◆ Assignment ◆
The lines below should be written out again in full, exactly as they are.

(Saved data entries)
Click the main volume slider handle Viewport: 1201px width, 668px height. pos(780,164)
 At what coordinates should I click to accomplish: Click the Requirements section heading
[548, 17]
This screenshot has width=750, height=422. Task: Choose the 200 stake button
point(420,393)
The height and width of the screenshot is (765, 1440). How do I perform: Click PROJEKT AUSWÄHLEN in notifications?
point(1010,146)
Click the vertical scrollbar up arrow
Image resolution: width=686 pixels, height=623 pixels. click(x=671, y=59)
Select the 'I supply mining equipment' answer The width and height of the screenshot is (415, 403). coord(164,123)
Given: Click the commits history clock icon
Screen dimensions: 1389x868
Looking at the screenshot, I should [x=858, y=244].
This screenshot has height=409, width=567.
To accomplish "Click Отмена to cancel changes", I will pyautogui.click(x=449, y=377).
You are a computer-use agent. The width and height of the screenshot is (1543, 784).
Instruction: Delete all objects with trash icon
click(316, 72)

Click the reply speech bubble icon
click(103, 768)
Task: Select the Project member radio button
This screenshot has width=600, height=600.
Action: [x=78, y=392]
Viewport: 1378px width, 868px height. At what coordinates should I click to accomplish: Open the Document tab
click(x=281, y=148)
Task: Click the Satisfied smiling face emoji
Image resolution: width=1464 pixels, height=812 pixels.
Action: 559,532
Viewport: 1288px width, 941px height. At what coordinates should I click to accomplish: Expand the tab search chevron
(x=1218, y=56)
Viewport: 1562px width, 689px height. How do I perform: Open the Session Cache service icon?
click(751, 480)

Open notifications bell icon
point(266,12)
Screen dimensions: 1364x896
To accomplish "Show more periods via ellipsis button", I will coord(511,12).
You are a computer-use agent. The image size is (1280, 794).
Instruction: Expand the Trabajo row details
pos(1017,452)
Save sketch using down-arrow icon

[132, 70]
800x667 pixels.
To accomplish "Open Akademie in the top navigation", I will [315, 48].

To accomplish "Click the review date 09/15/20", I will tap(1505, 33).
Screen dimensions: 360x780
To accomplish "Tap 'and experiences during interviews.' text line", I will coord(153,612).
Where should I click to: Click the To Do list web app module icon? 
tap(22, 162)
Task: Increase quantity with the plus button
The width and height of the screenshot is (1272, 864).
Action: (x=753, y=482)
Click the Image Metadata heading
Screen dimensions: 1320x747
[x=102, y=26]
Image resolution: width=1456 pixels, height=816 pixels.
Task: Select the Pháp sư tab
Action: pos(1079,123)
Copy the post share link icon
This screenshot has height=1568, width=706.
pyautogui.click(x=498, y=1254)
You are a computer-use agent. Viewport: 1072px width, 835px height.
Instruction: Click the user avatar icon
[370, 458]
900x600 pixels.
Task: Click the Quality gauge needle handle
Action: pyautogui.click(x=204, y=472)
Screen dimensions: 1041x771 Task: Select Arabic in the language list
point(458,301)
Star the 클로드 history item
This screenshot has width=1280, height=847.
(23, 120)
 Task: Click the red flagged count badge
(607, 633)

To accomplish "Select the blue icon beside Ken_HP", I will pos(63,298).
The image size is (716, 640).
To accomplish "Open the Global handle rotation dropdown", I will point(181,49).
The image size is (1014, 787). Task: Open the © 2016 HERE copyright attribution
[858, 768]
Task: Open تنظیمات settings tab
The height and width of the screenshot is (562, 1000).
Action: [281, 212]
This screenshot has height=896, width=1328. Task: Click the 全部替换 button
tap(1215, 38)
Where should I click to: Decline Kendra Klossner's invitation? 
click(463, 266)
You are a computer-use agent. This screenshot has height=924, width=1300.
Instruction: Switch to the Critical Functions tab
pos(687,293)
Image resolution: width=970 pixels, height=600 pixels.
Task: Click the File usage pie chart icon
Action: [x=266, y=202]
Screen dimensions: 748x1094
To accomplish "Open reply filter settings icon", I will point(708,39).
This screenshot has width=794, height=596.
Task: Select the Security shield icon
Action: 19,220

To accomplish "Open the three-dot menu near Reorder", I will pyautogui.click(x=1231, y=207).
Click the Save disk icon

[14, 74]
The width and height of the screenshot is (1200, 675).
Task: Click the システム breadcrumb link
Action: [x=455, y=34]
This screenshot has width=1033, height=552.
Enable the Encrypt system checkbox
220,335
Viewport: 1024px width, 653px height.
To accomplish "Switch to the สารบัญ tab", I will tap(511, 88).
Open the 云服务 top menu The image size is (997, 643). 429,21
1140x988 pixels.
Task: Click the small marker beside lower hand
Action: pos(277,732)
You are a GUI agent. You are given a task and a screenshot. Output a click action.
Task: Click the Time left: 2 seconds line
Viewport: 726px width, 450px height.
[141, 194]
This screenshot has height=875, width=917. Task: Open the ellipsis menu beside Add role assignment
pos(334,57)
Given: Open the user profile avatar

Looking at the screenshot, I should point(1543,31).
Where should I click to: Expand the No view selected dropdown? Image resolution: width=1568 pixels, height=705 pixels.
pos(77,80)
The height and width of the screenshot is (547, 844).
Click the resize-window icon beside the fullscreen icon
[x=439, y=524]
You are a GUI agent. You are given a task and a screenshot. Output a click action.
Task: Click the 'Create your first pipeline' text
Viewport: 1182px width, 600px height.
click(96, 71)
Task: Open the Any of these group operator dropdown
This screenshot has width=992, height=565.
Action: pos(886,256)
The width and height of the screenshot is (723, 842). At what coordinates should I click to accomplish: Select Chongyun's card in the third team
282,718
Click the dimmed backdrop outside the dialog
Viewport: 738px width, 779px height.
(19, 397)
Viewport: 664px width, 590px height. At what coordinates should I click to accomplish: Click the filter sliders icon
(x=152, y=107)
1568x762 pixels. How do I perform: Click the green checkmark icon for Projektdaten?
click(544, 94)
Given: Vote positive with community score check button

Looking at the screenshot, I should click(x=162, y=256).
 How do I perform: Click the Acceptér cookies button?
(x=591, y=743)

◆ Task solution ◆
Click the main volume slider handle Viewport: 1201px width, 668px height. pos(780,164)
 At what coordinates should I click to accomplish: Click the Requirements section heading
[548, 17]
This screenshot has width=750, height=422. Task: Choose the 200 stake button
point(420,393)
The height and width of the screenshot is (765, 1440). How do I perform: Click PROJEKT AUSWÄHLEN in notifications?
point(1010,146)
Click the vertical scrollbar up arrow
Image resolution: width=686 pixels, height=623 pixels. click(x=671, y=59)
Select the 'I supply mining equipment' answer The width and height of the screenshot is (415, 403). coord(164,123)
Given: Click the commits history clock icon
Screen dimensions: 1389x868
Looking at the screenshot, I should [x=858, y=244].
This screenshot has height=409, width=567.
To accomplish "Click Отмена to cancel changes", I will pyautogui.click(x=449, y=377).
You are a computer-use agent. The width and height of the screenshot is (1543, 784).
Instruction: Delete all objects with trash icon
click(316, 72)

Click the reply speech bubble icon
click(103, 768)
Task: Select the Project member radio button
This screenshot has width=600, height=600.
Action: [x=78, y=392]
Viewport: 1378px width, 868px height. At what coordinates should I click to accomplish: Open the Document tab
click(x=281, y=148)
Task: Click the Satisfied smiling face emoji
Image resolution: width=1464 pixels, height=812 pixels.
Action: 559,532
Viewport: 1288px width, 941px height. At what coordinates should I click to accomplish: Expand the tab search chevron
(x=1218, y=56)
Viewport: 1562px width, 689px height. How do I perform: Open the Session Cache service icon?
click(751, 480)

Open notifications bell icon
point(266,12)
Screen dimensions: 1364x896
To accomplish "Show more periods via ellipsis button", I will coord(511,12).
You are a computer-use agent. The image size is (1280, 794).
Instruction: Expand the Trabajo row details
pos(1017,452)
Save sketch using down-arrow icon

[132, 70]
800x667 pixels.
To accomplish "Open Akademie in the top navigation", I will [315, 48].

To accomplish "Click the review date 09/15/20", I will tap(1505, 33).
Screen dimensions: 360x780
To accomplish "Tap 'and experiences during interviews.' text line", I will coord(153,612).
Where should I click to: Click the To Do list web app module icon? 
tap(22, 162)
Task: Increase quantity with the plus button
The width and height of the screenshot is (1272, 864).
Action: (x=753, y=482)
Click the Image Metadata heading
Screen dimensions: 1320x747
[x=102, y=26]
Image resolution: width=1456 pixels, height=816 pixels.
Task: Select the Pháp sư tab
Action: pos(1079,123)
Copy the post share link icon
This screenshot has height=1568, width=706.
pyautogui.click(x=498, y=1254)
You are a computer-use agent. Viewport: 1072px width, 835px height.
Instruction: Click the user avatar icon
[370, 458]
900x600 pixels.
Task: Click the Quality gauge needle handle
Action: pyautogui.click(x=204, y=472)
Screen dimensions: 1041x771 Task: Select Arabic in the language list
point(458,301)
Star the 클로드 history item
This screenshot has width=1280, height=847.
(23, 120)
 Task: Click the red flagged count badge
(607, 633)

To accomplish "Select the blue icon beside Ken_HP", I will pos(63,298).
The image size is (716, 640).
To accomplish "Open the Global handle rotation dropdown", I will point(181,49).
The image size is (1014, 787). Task: Open the © 2016 HERE copyright attribution
[858, 768]
Task: Open تنظیمات settings tab
The height and width of the screenshot is (562, 1000).
Action: [281, 212]
This screenshot has height=896, width=1328. Task: Click the 全部替换 button
tap(1215, 38)
Where should I click to: Decline Kendra Klossner's invitation? 
click(463, 266)
You are a computer-use agent. This screenshot has height=924, width=1300.
Instruction: Switch to the Critical Functions tab
pos(687,293)
Image resolution: width=970 pixels, height=600 pixels.
Task: Click the File usage pie chart icon
Action: [x=266, y=202]
Screen dimensions: 748x1094
To accomplish "Open reply filter settings icon", I will point(708,39).
This screenshot has width=794, height=596.
Task: Select the Security shield icon
Action: 19,220

To accomplish "Open the three-dot menu near Reorder", I will pyautogui.click(x=1231, y=207).
Click the Save disk icon

[14, 74]
The width and height of the screenshot is (1200, 675).
Task: Click the システム breadcrumb link
Action: [x=455, y=34]
This screenshot has width=1033, height=552.
Enable the Encrypt system checkbox
220,335
Viewport: 1024px width, 653px height.
To accomplish "Switch to the สารบัญ tab", I will tap(511, 88).
Open the 云服务 top menu The image size is (997, 643). 429,21
1140x988 pixels.
Task: Click the small marker beside lower hand
Action: pos(277,732)
You are a GUI agent. You are given a task and a screenshot. Output a click action.
Task: Click the Time left: 2 seconds line
Viewport: 726px width, 450px height.
[141, 194]
This screenshot has height=875, width=917. Task: Open the ellipsis menu beside Add role assignment
pos(334,57)
Given: Open the user profile avatar

Looking at the screenshot, I should point(1543,31).
Where should I click to: Expand the No view selected dropdown? Image resolution: width=1568 pixels, height=705 pixels.
pos(77,80)
The height and width of the screenshot is (547, 844).
Click the resize-window icon beside the fullscreen icon
[x=439, y=524]
You are a GUI agent. You are given a task and a screenshot. Output a click action.
Task: Click the 'Create your first pipeline' text
Viewport: 1182px width, 600px height.
click(96, 71)
Task: Open the Any of these group operator dropdown
This screenshot has width=992, height=565.
Action: pos(886,256)
The width and height of the screenshot is (723, 842). At what coordinates should I click to accomplish: Select Chongyun's card in the third team
282,718
Click the dimmed backdrop outside the dialog
Viewport: 738px width, 779px height.
(19, 397)
Viewport: 664px width, 590px height. At what coordinates should I click to accomplish: Click the filter sliders icon
(x=152, y=107)
1568x762 pixels. How do I perform: Click the green checkmark icon for Projektdaten?
click(544, 94)
Given: Vote positive with community score check button

Looking at the screenshot, I should click(x=162, y=256).
 How do I perform: Click the Acceptér cookies button?
(x=591, y=743)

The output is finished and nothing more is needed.